Abstract
Given the relevant role of the extracellular microenvironment in regulating tissue homeostasis, is testicular bacterial microbiome (BM) associated with germ cell aplasia in idiopathic non-obstructive azoospermia (iNOA)?
A steady increase of dysbiosis was observed among testis with normal spermatogenesis vs. iNOA with positive sperm retrieval and iNOA with complete germ cell aplasia.
Tissue-associated BM has been reported to be a biologically important extracellular microenvironment component for numerous body habitats, but not yet for the human testis.
Cross-sectional study, investigating tissue-associated BM in the testis of (i) five men with iNOA and negative sperm retrieval at microdissection testicular sperm extraction (microTESE); (ii) five men with iNOA and positive sperm retrieval at microTESE; and (iii) five normozoospermic men upon orchiectomy. Every testicular specimen was histologically classified and analyzed in terms of bacterial community.
Massive ultra-deep pyrosequencing was applied to investigate testis microbiome. Metagenome was analyzed using Quantitative Insights Into Microbial Ecology (QIIME). Tissue-associated bacterial load was quantified by digital droplet PCR.

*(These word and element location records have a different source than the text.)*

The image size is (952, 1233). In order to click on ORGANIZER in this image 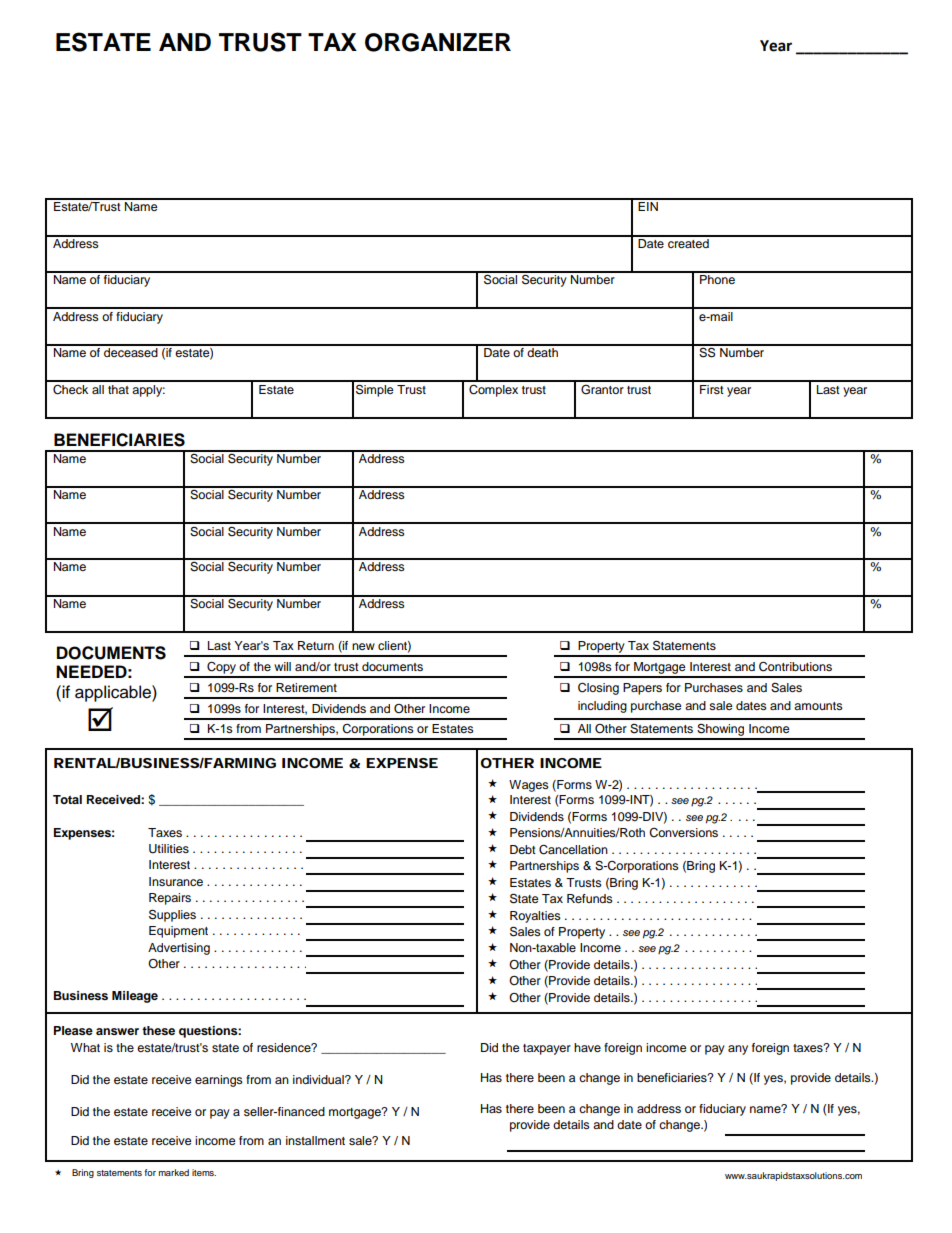, I will do `click(438, 42)`.
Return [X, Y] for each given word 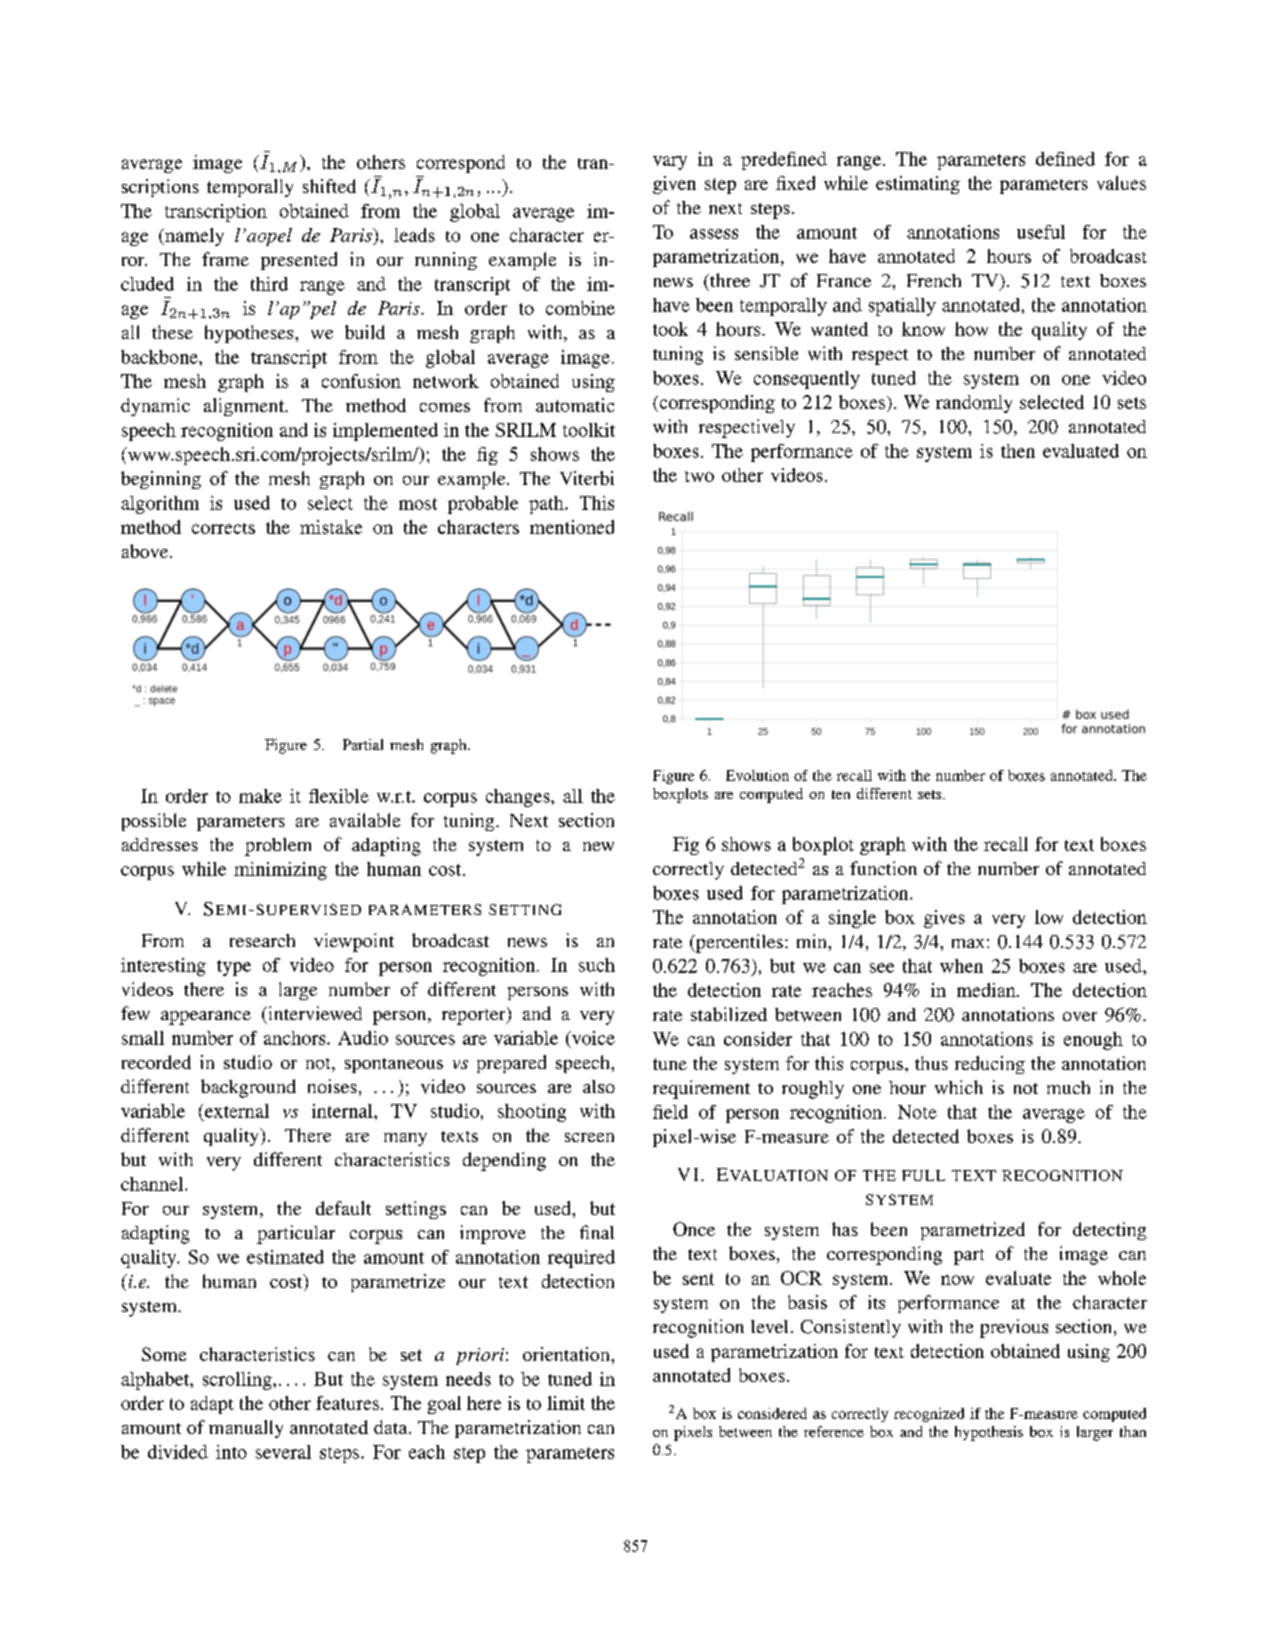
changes [519, 798]
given [674, 185]
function [883, 868]
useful [1041, 232]
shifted [329, 186]
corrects [223, 528]
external [237, 1111]
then [1018, 451]
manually [246, 1429]
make [260, 796]
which [959, 1087]
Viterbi [587, 478]
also [599, 1086]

Normozoospermic men showed small amounts of bacteria in the testis, with Actinobacteria, Bacteroidetes, Firmicutes Proteobacteria as the dominating phyla; iNOA individuals had increased amounts of bacterial DNA (P = 0.02), associated with decreased taxa richness due to the lack of Bacteroidetes and Proteobacteria (P = 2 × 10−5). Specimens with negative sperm retrieval at microTESE depicted complete germ cell aplasia and a further decrease in terms of Firmicutes and Clostridia (P < 0.05), a complete lack of Peptoniphilus asaccharolyticus, but increased amount of Actinobacteria.
The limited number of specimens analyzed in this preliminary study deserves external validation. The paraneoplastic microenvironment could have an impact on the residential bacterial flora.
Human testicular microenvironment is not microbiologically sterile, containing low amounts of Actinobacteria, Bacteroidetes, Firmicutes and Proteobacteria. A dysbiotic bacterial community was associated with iNOA and complete germ cell aplasia. Novel findings on testicular BM could support future translational therapies of male-factor infertility.
This work was supported by URI-Urological Research Institute free funds. Authors declared no conflict of interest.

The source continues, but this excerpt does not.